Deep Blue (TurboGrafx-16) review
"This game has gotten a lot of bad press. Surprisingly though, that bad press is rarely quite as bad as it should be. I enjoy a good 2-D shooter, probably even more than the next guy. But there is almost nothing good about Deep Blue. I will start by telling you what is good about the game, which won’t take long. The game's bosses are quite large, it’s a shooter about fish other than Darius, and occasionally the colours in the background are eye-catching—sometimes even pretty. Done. "
This game has gotten a lot of bad press. Surprisingly though, that bad press is rarely quite as bad as it should be. I enjoy a good 2-D shooter, probably even more than the next guy. But there is almost nothing good about Deep Blue. I will start by telling you what is good about the game, which won’t take long.
The game's bosses are quite large, it’s a shooter about fish other than Darius, and occasionally the colours in the background are eye-catching—sometimes even pretty.
Yes, that’s it. Now we delve into the negative points in the game, which is everything else. The game looks washed out, like a poor man’s Darius Plus (for the same system). You would think that Pack-In Video would know going in that their side-scrolling shooter with the fish theme would be compared to Darius, and that they’d put some effort into standing on par at least, with that series of games. For whatever reason, they didn’t.

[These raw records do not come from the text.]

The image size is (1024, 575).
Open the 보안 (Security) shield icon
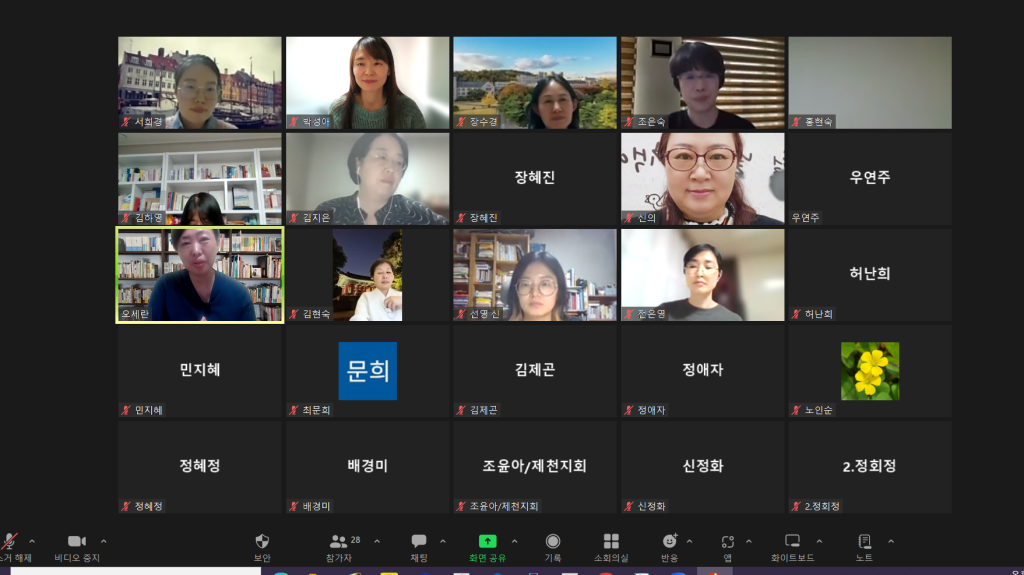(x=262, y=541)
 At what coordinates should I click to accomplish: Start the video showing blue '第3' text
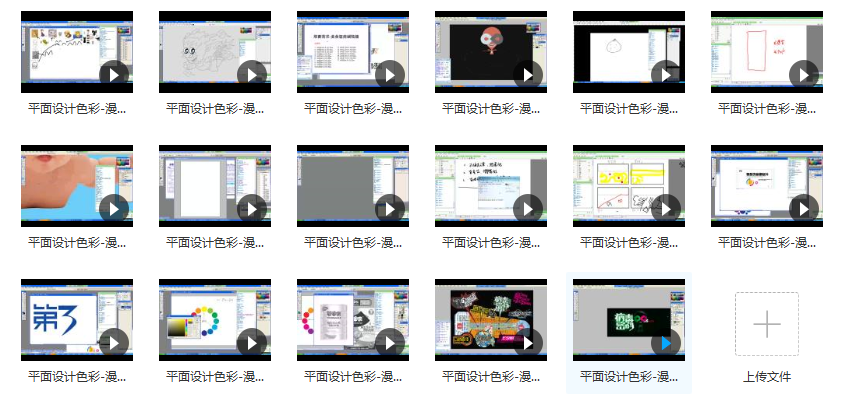click(114, 342)

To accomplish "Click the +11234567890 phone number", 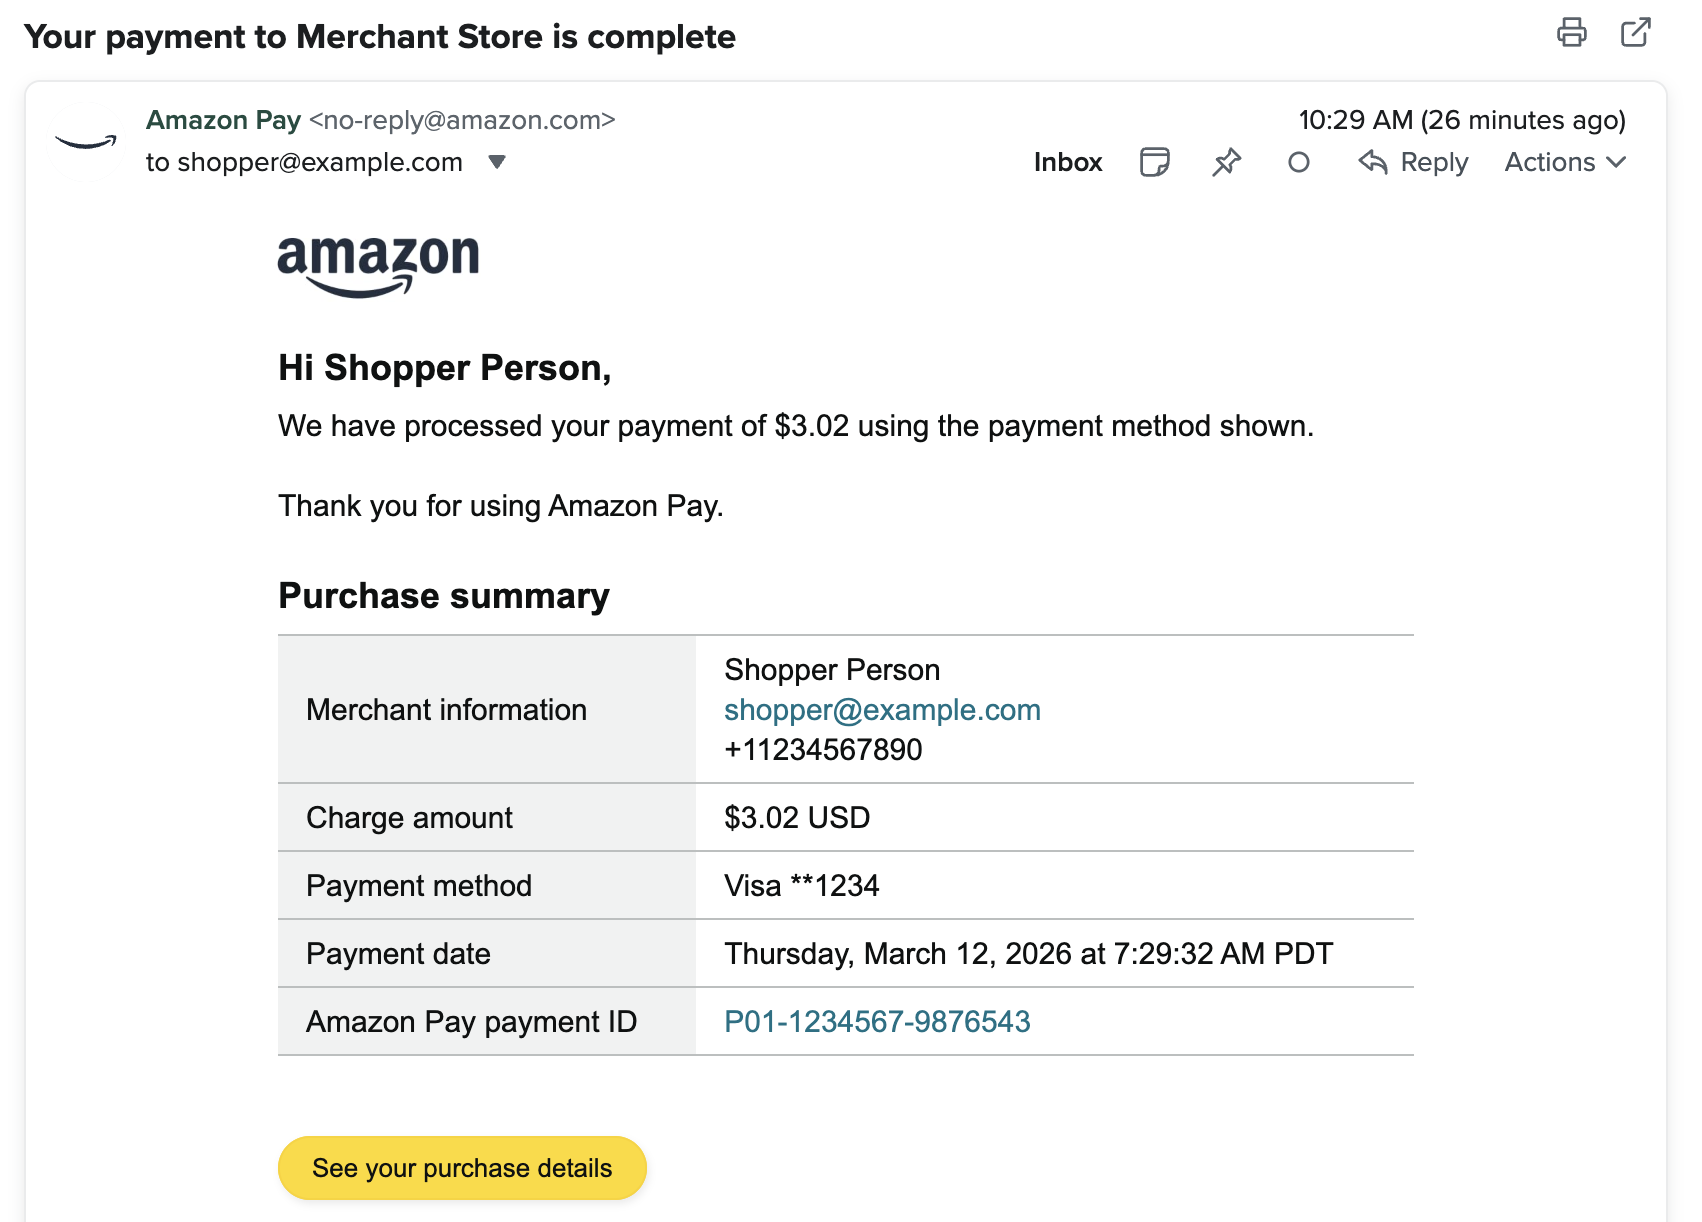I will coord(823,750).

Your spacecraft, the A.N.G.E.L., looks as fragile as it is, and the enemies sometimes look silly and out of place. There is little animation to speak of; as all of the onscreen characters simply get dragged around the screen while remaining essentially static.
The music to start each ‘scene’ is strangely depressing and downbeat for a shooter. Halfway through each level, when the pace of the level increases, the music becomes upbeat in such a way that you hope for the return of the original depressing tunes. The wild, raucous cacophony comes on like a car alarm to mark the arrival of the real bad guys coming out of the woodwork. A true requiem for the dead.
Strangely enough, I took on this game as a sort of dare from a colleague. I was aware going in of the extreme difficulty (and the fact that there is no ending, just a prompt ''Next'', and back to square one on a harder difficulty level). But now I am also aware of the reason for the difficulty. The game is very poorly designed. In fact, it feels wrong to use the word 'design' in this review.
The enemies come at you in waves, and they come quickly. Though their flight patterns are quite predictable, their movement appears erratic. This wouldn’t be so bad if your ship wasn’t so slow. As it is, without the elusive speed power up, most often the best tactic is to judge the pattern of each wave as it arrives and seek refuge accordingly.
You are given only one life in Deep Blue, and while your ship can take multiple hits—the eye goes from a ‘healthy’ blue to a ‘brink of death’ red reaching green and yellow in between—but because of your ineffective weaponry, slow moving ship, and fast moving enemies, you will be hit often if you try to play this game like a normal shooter. Instead, the aforementioned ‘hiding in the safe spots’ method of play is your best bet. Another useful function to result from your ‘turtling’ is the fact that your ship heals itself—albeit slowly—when you’re not shooting. So by hiding in these safe spots you can recharge yourself and avoid death as you pray for the boss’ arrival to be speedy.
The power up system is almost unmentionable, as a single hit from any enemy will negate the use of any item that you may pick up. As a result, more often than not, you will not be powered up at all. The speed up item and restore health item are the most useful for obvious reasons. The weapon items predictably increase the rate of fire and the spread and range of your weapon of choice (they’re all duds: one looks like purple chalk and another like corn pops). Fortunately, you won’t need any of these to clear the game if you, out of necessity, play the coward’s role. I dispatched all four bosses rather easily with the standard pea shooter.
Herein lies another problem. Four levels are hardly adequate for any type of game, and for a shooter it is particularly troubling. Many average shooters are deemed ‘throw away games’ for just that reason, and with this game falling far below average, the chances of this Turbochip catching some air are quite high.
There is another thing that is particularly singular about this game. There are really no enemy projectiles to dodge. That’s right, no bullets. Just fish and other badly drawn sea creatures hurling themselves at you relentlessly. Even the bosses fire small enemies at you that can be shot, rather than true bullets and lasers. I’m not sure if this is a first in a 2-D shooter game but if this is any indication of its effectiveness, I hope it won’t be repeated.
Overall, Deep Blue fails in so many ways that in certain moments I can’t even see it as a game. It forces you to adopt a rather boring and frankly stupid strategy to get through it, and once you do, all of 15 minutes may have passed. But clearing it is a toss up, as you may play the perfect game up to a certain point and get slaughtered in seconds because you can’t find a hiding spot fast enough to recharge.